* Exercise directions
Retype every entry below without altering anything.

--------------------

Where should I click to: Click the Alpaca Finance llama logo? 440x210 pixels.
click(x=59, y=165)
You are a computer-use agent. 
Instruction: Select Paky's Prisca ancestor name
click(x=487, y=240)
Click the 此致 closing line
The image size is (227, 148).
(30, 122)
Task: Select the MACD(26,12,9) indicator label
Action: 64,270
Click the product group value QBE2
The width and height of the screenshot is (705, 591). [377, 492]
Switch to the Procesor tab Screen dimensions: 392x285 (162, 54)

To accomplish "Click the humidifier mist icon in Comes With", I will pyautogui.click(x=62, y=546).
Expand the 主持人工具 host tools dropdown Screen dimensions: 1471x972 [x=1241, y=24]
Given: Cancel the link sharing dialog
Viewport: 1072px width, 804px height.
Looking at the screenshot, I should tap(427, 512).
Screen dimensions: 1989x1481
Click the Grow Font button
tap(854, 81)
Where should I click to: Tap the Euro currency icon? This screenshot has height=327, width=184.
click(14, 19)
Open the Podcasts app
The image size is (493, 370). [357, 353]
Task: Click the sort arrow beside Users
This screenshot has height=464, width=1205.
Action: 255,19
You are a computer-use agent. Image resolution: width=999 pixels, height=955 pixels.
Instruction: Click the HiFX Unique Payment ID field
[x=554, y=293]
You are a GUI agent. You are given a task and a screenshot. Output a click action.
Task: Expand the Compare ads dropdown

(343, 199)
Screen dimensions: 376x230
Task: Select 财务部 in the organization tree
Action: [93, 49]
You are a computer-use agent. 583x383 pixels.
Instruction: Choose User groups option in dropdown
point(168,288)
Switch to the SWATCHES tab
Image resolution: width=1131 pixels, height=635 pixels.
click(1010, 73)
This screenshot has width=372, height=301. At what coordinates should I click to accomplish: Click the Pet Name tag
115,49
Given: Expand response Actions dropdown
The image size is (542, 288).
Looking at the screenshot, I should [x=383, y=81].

--------------------

* Solution for this problem
Where should I click to: Click the Alpaca Finance llama logo? 440x210 pixels.
click(x=59, y=165)
You are a computer-use agent. 
Instruction: Select Paky's Prisca ancestor name
click(x=487, y=240)
Click the 此致 closing line
The image size is (227, 148).
(30, 122)
Task: Select the MACD(26,12,9) indicator label
Action: 64,270
Click the product group value QBE2
The width and height of the screenshot is (705, 591). [377, 492]
Switch to the Procesor tab Screen dimensions: 392x285 (162, 54)

To accomplish "Click the humidifier mist icon in Comes With", I will pyautogui.click(x=62, y=546).
Expand the 主持人工具 host tools dropdown Screen dimensions: 1471x972 [x=1241, y=24]
Given: Cancel the link sharing dialog
Viewport: 1072px width, 804px height.
Looking at the screenshot, I should tap(427, 512).
Screen dimensions: 1989x1481
Click the Grow Font button
tap(854, 81)
Where should I click to: Tap the Euro currency icon? This screenshot has height=327, width=184.
click(14, 19)
Open the Podcasts app
The image size is (493, 370). [357, 353]
Task: Click the sort arrow beside Users
This screenshot has height=464, width=1205.
Action: 255,19
You are a computer-use agent. Image resolution: width=999 pixels, height=955 pixels.
Instruction: Click the HiFX Unique Payment ID field
[x=554, y=293]
You are a GUI agent. You are given a task and a screenshot. Output a click action.
Task: Expand the Compare ads dropdown

(343, 199)
Screen dimensions: 376x230
Task: Select 财务部 in the organization tree
Action: [93, 49]
You are a computer-use agent. 583x383 pixels.
Instruction: Choose User groups option in dropdown
point(168,288)
Switch to the SWATCHES tab
Image resolution: width=1131 pixels, height=635 pixels.
click(1010, 73)
This screenshot has width=372, height=301. At what coordinates should I click to accomplish: Click the Pet Name tag
115,49
Given: Expand response Actions dropdown
The image size is (542, 288).
Looking at the screenshot, I should [x=383, y=81].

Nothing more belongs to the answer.